I recently completed a pen test from the sole position of possessing remote administrative privileges to a few guest VMs.

I fired up yersinia to learn if launching layer 2 attacks could disrupt normal operations. While doing that I grabbed a copy of this book:
VMware vSphere and Virtual Infrastructure Security: Securing the Virtual Environment

vSwitches are reportedly immune to layer 2 attacks.

"Currently, a vSwitch will protect you from the following types of attacks by not providing the underlying functionality that these attacks require."

• MAC Flooding
• Double Encapsulation attacks (multiple 801.q envelopes)
• Multicast Brute Force Attacks
• Spanning Tree Attacks
• Random Frame Attacks
• DTP/VTP

I was able to perform MiTM via ARP cache poisoning on other visible guest VMs sharing the same network segment (because the attack targets the guest VM and not the vSwitch) – but in this case, each segment was allocated to a unique customer and therefore not a valuable test (i.e. poisoning one’s self was not in scope).

You can configure VMware to further limit attacks within a broadcast domain:

• Security | Promiscuous Mode (default is to reject) : Reject
• Security | MAC Address Changes (default is to accept): Reject
• Security | Forged Transmits (allow outbound frame w/a source MAC that is different) (default is to accept) : Reject

I just completed an external pen test whereby the rules of engagement limited the scan windows to two hours per night.  Requests for longer were rejected.

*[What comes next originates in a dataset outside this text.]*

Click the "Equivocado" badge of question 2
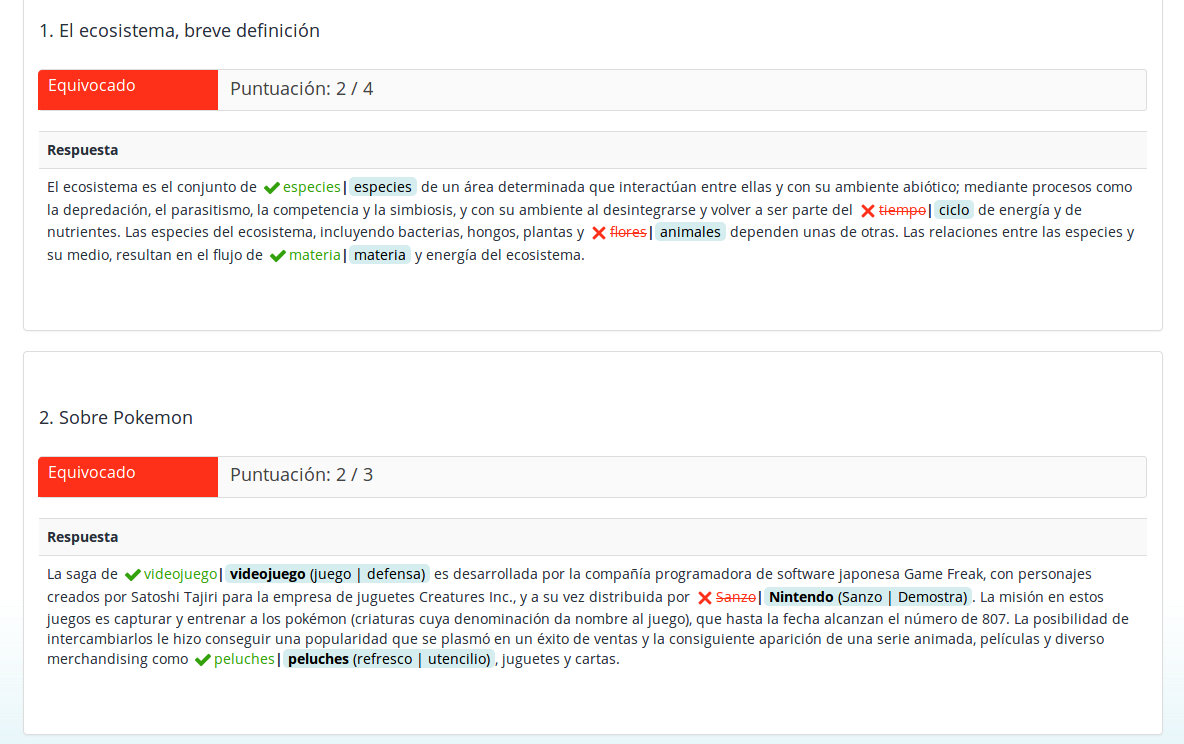The width and height of the screenshot is (1184, 744). tap(127, 477)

I hadn’t run within this tight of windows in some time and now I remember why I hate it so much.

I spent more time jacking any and every configuration setting I could tweak to boost each tool for balls out speed and baby-sitting (because failing seems to be a popular thing to do if you’re a tool sprinting at 50 threads and spending 0ms between requests) that I didn’t get nearly the time I wanted to concentrate on what I was paid to do: bust in.   

As a case in point I was working a SQLi point that was allowing me to download their entire database, alas, I only ever retrieved four of the 200+ tables during any one window.  Worse is I spun my wheels for several critical hours exerting fervent trial and error effort tweaking tool options, largely in vain, in hopes of making things go faster.  The consequence was tool tweaking dominated my attention.  Creativity, the force summoned for powersploiting, remained unconscious.